Altersgrenzen bei vorzeitigem Rentenbezug

Eine Verfassungsbeschwerde gegen die Anhebung der Altersgrenzen bei vorzeitigem Rentenbezug ist vor dem Bundesverfassungsgericht ohne Erfolg geblieben.

Altersgrenzen bei vorzeitigem Rentenbezug

Der Beschwerdeführer, im März 1940 geboren, war zunächst arbeitslos und bezog nach Vollendung seines 60. Lebensjahres seit April 2000 eine vorzeitige Altersrente wegen Arbeitslosigkeit oder nach Altersteilzeitarbeit aus der gesetzlichen Rentenversicherung.
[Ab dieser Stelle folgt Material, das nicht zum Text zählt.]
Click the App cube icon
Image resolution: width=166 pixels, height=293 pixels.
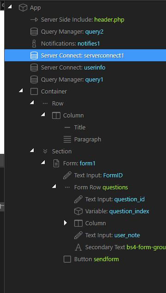click(x=23, y=8)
Die für ihn maßgebliche Altersgrenze für einen ungekürzten Rentenbezug hätte er erst 39 Kalendermonate später erreicht, weshalb ihm die Rente für die gesamte Dauer des Rentenbezugs um 11,7 % gekürzt wurde. Nach den bis zum 31. Juli 1996 geltenden Altersgrenzen (also vor Inkrafttreten des Ruhestandsförderungsgesetzes) hätte der Beschwerdeführer eine ungekürzte Rentenleistung erhalten, nach den bis zum 31. Dezember 1996 geltenden Altersgrenzen (also vor Inkrafttreten des Wachstums- und Beschäftigungsförderungsgesetzes) wäre die Rente lediglich um 10,8 % vermindert worden.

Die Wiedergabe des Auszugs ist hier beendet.